- **TASK DIRECTIONS**
Copy out the part of the dataframe forum thread starting with "Reputation: 420" and going on through "contain only 0s )".

>> BEGIN READING PASSAGE

Reputation: 420
I have one data frame as ( This is overall data frame) with 0s and 1s
+---+-----+
|key|value|
+---+-----+
| a| 0.5|
| b| 0.4|
| c| 0.5|
| d| 0.3|
| x| 0.0|
| y| 0.0|
| z| 0.0|
+---+-----+
and the second dataframe is ( Bad Output ) ( Should contain only 0s )
+---+-----+
|key|value|
+---+-----+
| a| 0.0|
| e| 0.0|
| f| 0.0|
| g| 0.0|
+---+-----+
Note : the value of `a` has chnaged
How to write my script so I can get the following output of my second Dataframe ( only 0s and as value of a
is 1 in good data frame , i want to remove it from bad one
+---+-----+
|key|value|
+---+-----+
| e| 0.0|
| f| 0.0|
| g| 0.0|
| x| 0.0|
| y| 0.0|
| z| 0.0|
+---+-----+
Upvotes: 0
Views: 263
Reputation: 7207
Non-zero overall values can be removed from bad output, and zero overall values added (Scala):
val overall = Seq(
("a", 0.5),
("b", 0.4),
("c", 0.5),
("d", 0.3),
("x", 0.0),
("y", 0.0),
("z", 0.0),
).toDF("key", "value")
val badOutput = Seq(
("a", 0.0),
("e", 0.0),
("f", 0.0),
("g", 0.0)
)
.toDF("key", "value")
badOutput
.except(overall.where($"value"=!=0).withColumn("value", lit(0.0)))
.union (overall.where($"value"===0))
Upvotes: 1
Reputation: 31490
You can union two dataframes then groupBy
+ array_contains
function to get the desired result.
Example:
df.show()
#+---+-----+
#|key|value|
#+---+-----+
#| a| 1|
#| b| 1|
#| c| 1|
#| d| 1|
#| x| 0|
#| y| 0|
#| z| 0|
#+---+-----+
df1.show()
#+---+-----+
#|key|value|
#+---+-----+
#| a| 0|
#| e| 0|
#| f| 0|
#| g| 0|
#+---+-----+
df2=df.unionAll(df1)
df3=df2.groupBy("key").agg(collect_list(col("value")).alias("lst"))
df3.filter(~array_contains("lst",1)).\
withColumn("lst",array_join(col("lst"),'')).\
show()
#+---+---+
#|key|lst|
#+---+---+
#| x| 0|
#| g| 0|
#| f| 0|
#| e| 0|
#| z| 0|
#| y| 0|
#+---+---+
Upvotes: 0

>> END READING PASSAGE
>> BEGIN DATA EXCERPTS

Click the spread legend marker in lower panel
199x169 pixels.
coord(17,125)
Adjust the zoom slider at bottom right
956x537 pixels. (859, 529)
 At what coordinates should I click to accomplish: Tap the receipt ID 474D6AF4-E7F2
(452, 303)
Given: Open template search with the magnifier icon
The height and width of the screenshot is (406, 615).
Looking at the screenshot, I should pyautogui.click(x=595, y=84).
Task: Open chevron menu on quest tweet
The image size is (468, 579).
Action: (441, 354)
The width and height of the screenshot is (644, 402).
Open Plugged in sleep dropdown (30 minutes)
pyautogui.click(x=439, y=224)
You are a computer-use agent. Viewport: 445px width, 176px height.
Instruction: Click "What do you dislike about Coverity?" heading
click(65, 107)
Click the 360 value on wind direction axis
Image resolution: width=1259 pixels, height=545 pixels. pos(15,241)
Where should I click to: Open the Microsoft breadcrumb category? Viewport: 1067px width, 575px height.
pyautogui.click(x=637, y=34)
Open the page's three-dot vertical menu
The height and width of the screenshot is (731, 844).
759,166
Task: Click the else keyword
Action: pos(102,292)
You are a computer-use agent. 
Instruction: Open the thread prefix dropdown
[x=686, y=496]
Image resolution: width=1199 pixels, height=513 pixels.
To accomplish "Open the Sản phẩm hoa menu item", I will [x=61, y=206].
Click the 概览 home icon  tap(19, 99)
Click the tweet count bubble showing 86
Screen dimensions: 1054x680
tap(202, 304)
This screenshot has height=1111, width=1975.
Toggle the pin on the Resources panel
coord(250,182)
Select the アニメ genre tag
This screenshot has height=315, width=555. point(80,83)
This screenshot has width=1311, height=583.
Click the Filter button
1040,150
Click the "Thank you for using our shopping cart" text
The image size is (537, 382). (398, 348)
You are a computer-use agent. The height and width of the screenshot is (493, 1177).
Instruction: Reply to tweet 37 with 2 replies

>> END DATA EXCERPTS

- **OUTPUT OF THE EXERCISE**
Reputation: 420
I have one data frame as ( This is overall data frame) with 0s and 1s
+---+-----+
|key|value|
+---+-----+
| a| 0.5|
| b| 0.4|
| c| 0.5|
| d| 0.3|
| x| 0.0|
| y| 0.0|
| z| 0.0|
+---+-----+
and the second dataframe is ( Bad Output ) ( Should contain only 0s )